**Task directions**
Rewrite the items below with each instance of "magnifier" replaced by "magnifying glass", changing nothing else.

**Material for this exercise**

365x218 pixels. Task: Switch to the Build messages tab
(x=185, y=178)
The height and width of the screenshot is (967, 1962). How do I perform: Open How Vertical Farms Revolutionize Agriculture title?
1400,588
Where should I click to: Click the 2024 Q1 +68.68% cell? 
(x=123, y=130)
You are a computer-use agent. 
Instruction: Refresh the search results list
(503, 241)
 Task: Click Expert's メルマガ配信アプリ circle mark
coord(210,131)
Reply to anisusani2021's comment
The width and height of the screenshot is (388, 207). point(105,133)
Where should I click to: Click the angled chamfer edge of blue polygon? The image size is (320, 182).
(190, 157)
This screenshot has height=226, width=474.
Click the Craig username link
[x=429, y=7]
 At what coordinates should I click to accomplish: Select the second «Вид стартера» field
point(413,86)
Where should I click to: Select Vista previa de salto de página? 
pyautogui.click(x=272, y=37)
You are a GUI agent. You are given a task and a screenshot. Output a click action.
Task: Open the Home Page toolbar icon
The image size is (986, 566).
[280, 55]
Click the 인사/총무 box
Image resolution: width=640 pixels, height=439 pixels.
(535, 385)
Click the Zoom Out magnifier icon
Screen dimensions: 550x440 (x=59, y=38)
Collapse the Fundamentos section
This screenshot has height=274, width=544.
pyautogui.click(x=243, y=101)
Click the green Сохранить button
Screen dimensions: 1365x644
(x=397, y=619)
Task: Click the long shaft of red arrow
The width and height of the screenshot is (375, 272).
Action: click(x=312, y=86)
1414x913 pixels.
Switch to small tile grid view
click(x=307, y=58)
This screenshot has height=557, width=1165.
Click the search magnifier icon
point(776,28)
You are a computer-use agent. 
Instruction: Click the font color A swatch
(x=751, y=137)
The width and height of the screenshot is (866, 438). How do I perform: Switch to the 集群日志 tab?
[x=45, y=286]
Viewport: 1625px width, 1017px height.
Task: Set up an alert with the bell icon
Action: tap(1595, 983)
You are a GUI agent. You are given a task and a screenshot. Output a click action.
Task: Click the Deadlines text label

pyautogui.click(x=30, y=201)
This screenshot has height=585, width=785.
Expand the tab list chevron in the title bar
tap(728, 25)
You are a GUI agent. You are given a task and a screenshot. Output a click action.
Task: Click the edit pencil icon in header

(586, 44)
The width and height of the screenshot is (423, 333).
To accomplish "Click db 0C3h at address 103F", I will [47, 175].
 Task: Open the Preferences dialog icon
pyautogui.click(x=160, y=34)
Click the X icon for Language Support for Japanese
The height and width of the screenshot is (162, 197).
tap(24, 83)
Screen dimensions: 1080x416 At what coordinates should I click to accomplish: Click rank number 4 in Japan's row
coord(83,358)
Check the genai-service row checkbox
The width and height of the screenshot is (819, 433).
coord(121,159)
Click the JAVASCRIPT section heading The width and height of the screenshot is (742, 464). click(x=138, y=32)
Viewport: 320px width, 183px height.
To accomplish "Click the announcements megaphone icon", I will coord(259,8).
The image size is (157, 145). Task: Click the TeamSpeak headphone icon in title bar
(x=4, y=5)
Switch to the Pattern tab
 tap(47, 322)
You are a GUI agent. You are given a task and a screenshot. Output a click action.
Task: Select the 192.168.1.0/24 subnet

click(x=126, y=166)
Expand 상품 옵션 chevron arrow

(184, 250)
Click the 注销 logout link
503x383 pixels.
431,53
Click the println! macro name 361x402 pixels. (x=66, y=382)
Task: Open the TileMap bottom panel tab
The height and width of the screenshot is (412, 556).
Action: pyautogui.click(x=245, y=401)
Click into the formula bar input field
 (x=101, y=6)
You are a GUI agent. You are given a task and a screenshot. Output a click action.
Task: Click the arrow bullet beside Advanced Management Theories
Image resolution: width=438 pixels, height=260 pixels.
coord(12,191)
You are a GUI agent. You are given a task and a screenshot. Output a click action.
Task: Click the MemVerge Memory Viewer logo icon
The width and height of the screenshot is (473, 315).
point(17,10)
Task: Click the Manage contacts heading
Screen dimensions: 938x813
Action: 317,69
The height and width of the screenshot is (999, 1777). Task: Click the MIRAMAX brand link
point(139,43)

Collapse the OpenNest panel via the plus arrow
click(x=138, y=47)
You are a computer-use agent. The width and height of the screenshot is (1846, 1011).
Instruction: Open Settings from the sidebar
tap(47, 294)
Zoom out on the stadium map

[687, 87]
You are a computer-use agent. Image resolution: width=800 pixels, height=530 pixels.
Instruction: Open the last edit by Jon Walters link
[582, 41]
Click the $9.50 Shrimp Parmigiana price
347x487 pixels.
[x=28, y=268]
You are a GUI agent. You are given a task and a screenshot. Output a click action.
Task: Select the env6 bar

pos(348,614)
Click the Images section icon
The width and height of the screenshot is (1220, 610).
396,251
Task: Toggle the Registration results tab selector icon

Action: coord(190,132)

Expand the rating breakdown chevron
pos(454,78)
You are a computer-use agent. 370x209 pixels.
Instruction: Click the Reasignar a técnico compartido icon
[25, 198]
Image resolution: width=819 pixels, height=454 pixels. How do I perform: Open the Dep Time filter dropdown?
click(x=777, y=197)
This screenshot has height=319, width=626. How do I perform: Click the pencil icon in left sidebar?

**The result**
365x218 pixels. Task: Switch to the Build messages tab
(x=185, y=178)
The height and width of the screenshot is (967, 1962). How do I perform: Open How Vertical Farms Revolutionize Agriculture title?
1400,588
Where should I click to: Click the 2024 Q1 +68.68% cell? 
(x=123, y=130)
You are a computer-use agent. 
Instruction: Refresh the search results list
(503, 241)
 Task: Click Expert's メルマガ配信アプリ circle mark
coord(210,131)
Reply to anisusani2021's comment
The width and height of the screenshot is (388, 207). point(105,133)
Where should I click to: Click the angled chamfer edge of blue polygon? The image size is (320, 182).
(190, 157)
This screenshot has height=226, width=474.
Click the Craig username link
[x=429, y=7]
 At what coordinates should I click to accomplish: Select the second «Вид стартера» field
point(413,86)
Where should I click to: Select Vista previa de salto de página? 
pyautogui.click(x=272, y=37)
You are a GUI agent. You are given a task and a screenshot. Output a click action.
Task: Open the Home Page toolbar icon
The image size is (986, 566).
[280, 55]
Click the 인사/총무 box
Image resolution: width=640 pixels, height=439 pixels.
(535, 385)
Click the Zoom Out magnifying glass icon
Screen dimensions: 550x440 (x=59, y=38)
Collapse the Fundamentos section
This screenshot has height=274, width=544.
pyautogui.click(x=243, y=101)
Click the green Сохранить button
Screen dimensions: 1365x644
(x=397, y=619)
Task: Click the long shaft of red arrow
The width and height of the screenshot is (375, 272).
Action: click(x=312, y=86)
1414x913 pixels.
Switch to small tile grid view
click(x=307, y=58)
This screenshot has height=557, width=1165.
Click the search magnifying glass icon
point(776,28)
You are a computer-use agent. 
Instruction: Click the font color A swatch
(x=751, y=137)
The width and height of the screenshot is (866, 438). How do I perform: Switch to the 集群日志 tab?
[x=45, y=286]
Viewport: 1625px width, 1017px height.
Task: Set up an alert with the bell icon
Action: tap(1595, 983)
You are a GUI agent. You are given a task and a screenshot. Output a click action.
Task: Click the Deadlines text label

pyautogui.click(x=30, y=201)
This screenshot has height=585, width=785.
Expand the tab list chevron in the title bar
tap(728, 25)
You are a GUI agent. You are given a task and a screenshot. Output a click action.
Task: Click the edit pencil icon in header

(586, 44)
The width and height of the screenshot is (423, 333).
To accomplish "Click db 0C3h at address 103F", I will [47, 175].
 Task: Open the Preferences dialog icon
pyautogui.click(x=160, y=34)
Click the X icon for Language Support for Japanese
The height and width of the screenshot is (162, 197).
tap(24, 83)
Screen dimensions: 1080x416 At what coordinates should I click to accomplish: Click rank number 4 in Japan's row
coord(83,358)
Check the genai-service row checkbox
The width and height of the screenshot is (819, 433).
coord(121,159)
Click the JAVASCRIPT section heading The width and height of the screenshot is (742, 464). click(x=138, y=32)
Viewport: 320px width, 183px height.
To accomplish "Click the announcements megaphone icon", I will coord(259,8).
The image size is (157, 145). Task: Click the TeamSpeak headphone icon in title bar
(x=4, y=5)
Switch to the Pattern tab
 tap(47, 322)
You are a GUI agent. You are given a task and a screenshot. Output a click action.
Task: Select the 192.168.1.0/24 subnet

click(x=126, y=166)
Expand 상품 옵션 chevron arrow

(184, 250)
Click the 注销 logout link
503x383 pixels.
431,53
Click the println! macro name 361x402 pixels. (x=66, y=382)
Task: Open the TileMap bottom panel tab
The height and width of the screenshot is (412, 556).
Action: pyautogui.click(x=245, y=401)
Click into the formula bar input field
 (x=101, y=6)
You are a GUI agent. You are given a task and a screenshot. Output a click action.
Task: Click the arrow bullet beside Advanced Management Theories
Image resolution: width=438 pixels, height=260 pixels.
coord(12,191)
You are a GUI agent. You are given a task and a screenshot. Output a click action.
Task: Click the MemVerge Memory Viewer logo icon
The width and height of the screenshot is (473, 315).
point(17,10)
Task: Click the Manage contacts heading
Screen dimensions: 938x813
Action: 317,69
The height and width of the screenshot is (999, 1777). Task: Click the MIRAMAX brand link
point(139,43)

Collapse the OpenNest panel via the plus arrow
click(x=138, y=47)
You are a computer-use agent. The width and height of the screenshot is (1846, 1011).
Instruction: Open Settings from the sidebar
tap(47, 294)
Zoom out on the stadium map

[687, 87]
You are a computer-use agent. Image resolution: width=800 pixels, height=530 pixels.
Instruction: Open the last edit by Jon Walters link
[582, 41]
Click the $9.50 Shrimp Parmigiana price
347x487 pixels.
[x=28, y=268]
You are a GUI agent. You are given a task and a screenshot. Output a click action.
Task: Select the env6 bar

pos(348,614)
Click the Images section icon
The width and height of the screenshot is (1220, 610).
396,251
Task: Toggle the Registration results tab selector icon

Action: coord(190,132)

Expand the rating breakdown chevron
pos(454,78)
You are a computer-use agent. 370x209 pixels.
Instruction: Click the Reasignar a técnico compartido icon
[25, 198]
Image resolution: width=819 pixels, height=454 pixels. How do I perform: Open the Dep Time filter dropdown?
click(x=777, y=197)
This screenshot has height=319, width=626. How do I perform: Click the pencil icon in left sidebar?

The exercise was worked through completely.